> [TASK DIRECTIONS] Would you copy the records below, exactly and only from their first line through the line containing "Task: Click the orange MEDICAL MCQ badge", without any pictures?

╭─ SOURCE MATERIAL

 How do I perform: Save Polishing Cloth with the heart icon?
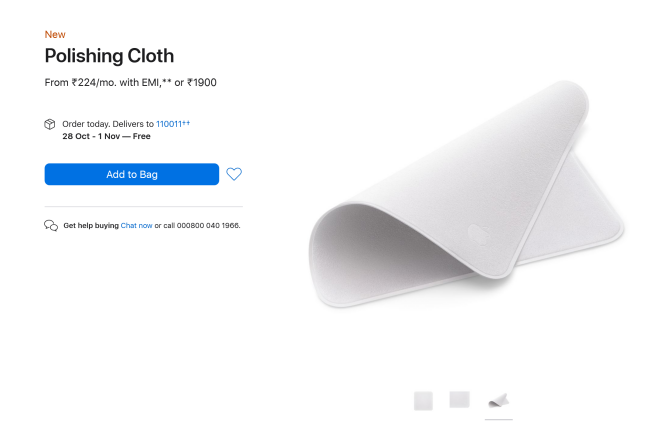coord(234,174)
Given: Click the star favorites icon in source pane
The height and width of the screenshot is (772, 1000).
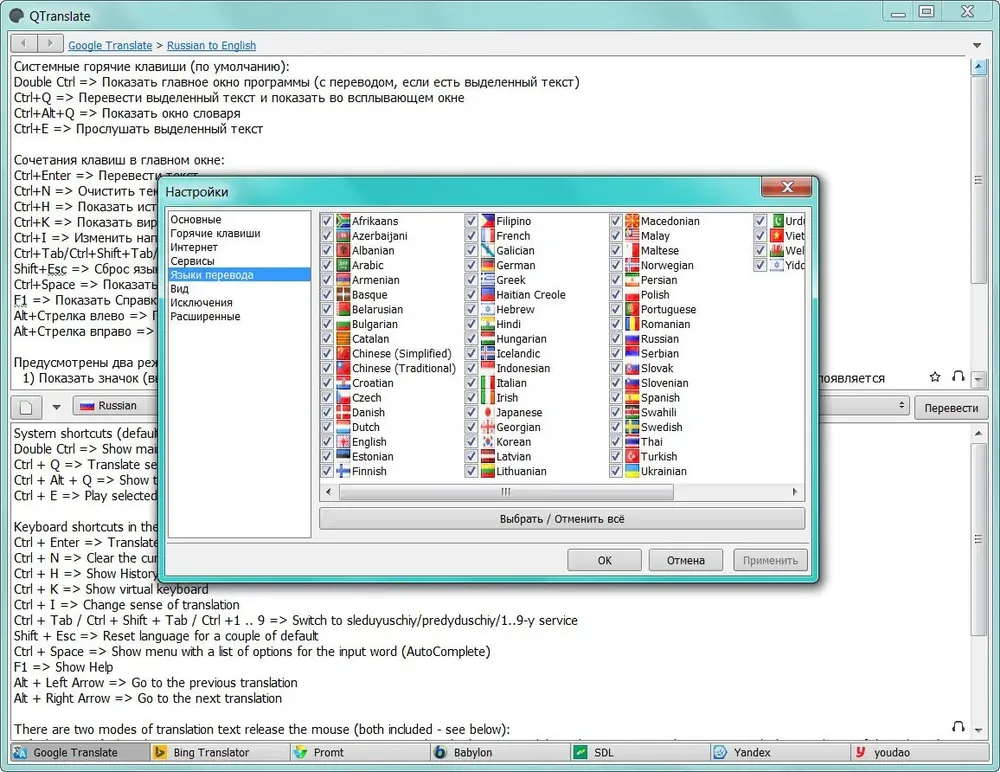Looking at the screenshot, I should click(x=935, y=376).
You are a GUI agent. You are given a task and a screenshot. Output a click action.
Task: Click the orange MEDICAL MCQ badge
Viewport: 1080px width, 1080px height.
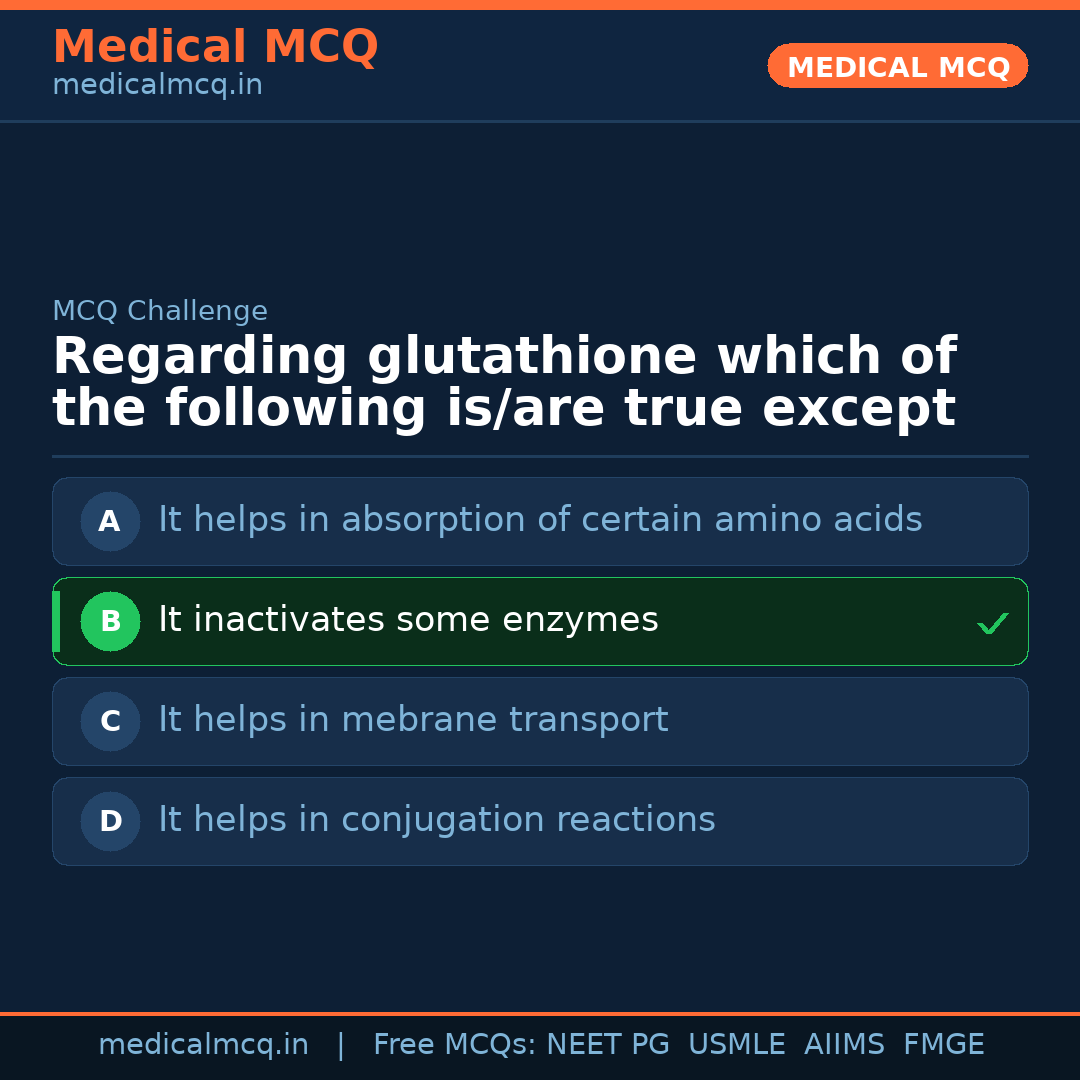[897, 67]
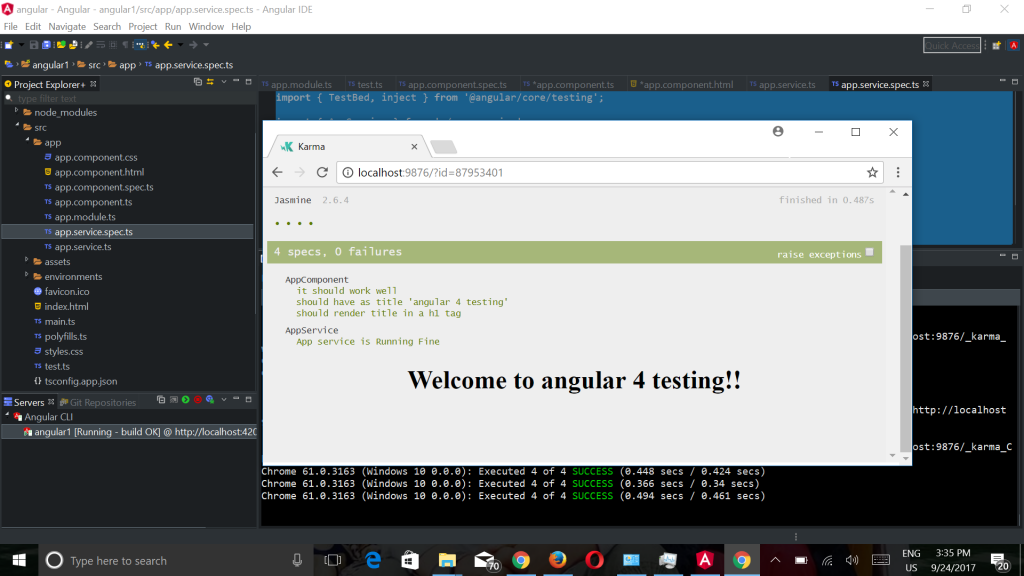The height and width of the screenshot is (576, 1024).
Task: Start the server using the green play icon
Action: (x=186, y=400)
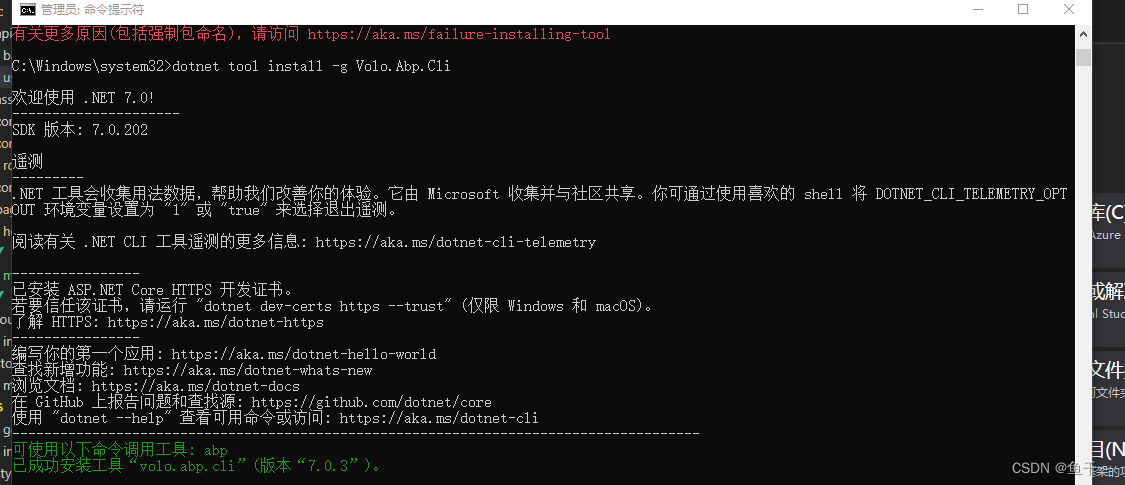Click the aka.ms/dotnet-docs URL

(x=191, y=386)
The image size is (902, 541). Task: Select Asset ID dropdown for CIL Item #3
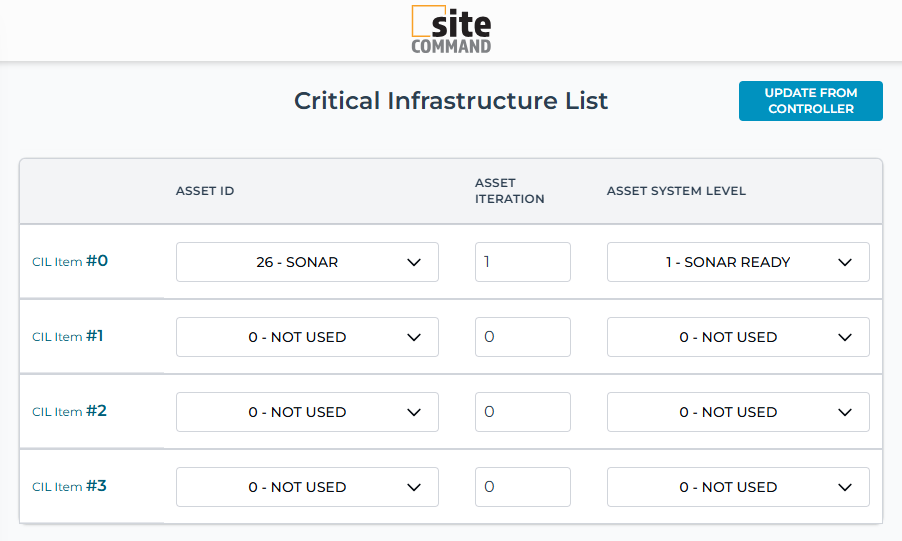pyautogui.click(x=307, y=487)
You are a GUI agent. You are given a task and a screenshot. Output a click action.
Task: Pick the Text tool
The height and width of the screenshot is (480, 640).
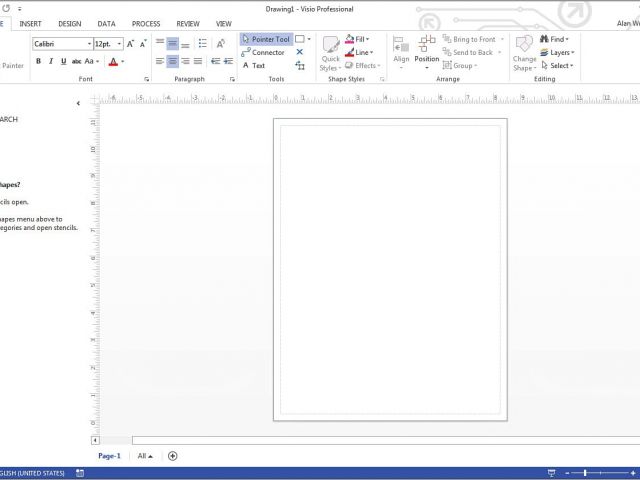click(x=253, y=66)
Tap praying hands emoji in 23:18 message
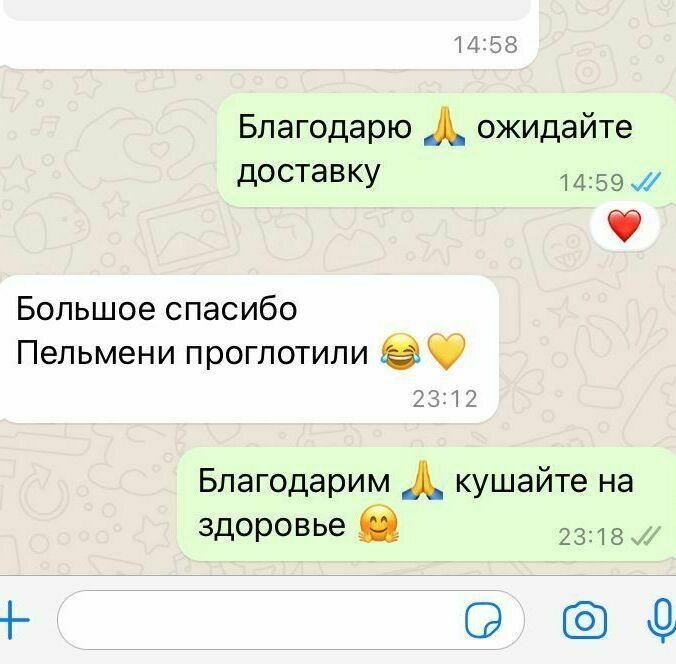676x664 pixels. pos(422,480)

╰─

> [SOLUTION FOR THIS EXERCISE]
 How do I perform: Save Polishing Cloth with the heart icon?
coord(234,174)
Given: Click the star favorites icon in source pane
The height and width of the screenshot is (772, 1000).
Looking at the screenshot, I should click(x=935, y=376).
You are a GUI agent. You are given a task and a screenshot. Output a click action.
Task: Click the orange MEDICAL MCQ badge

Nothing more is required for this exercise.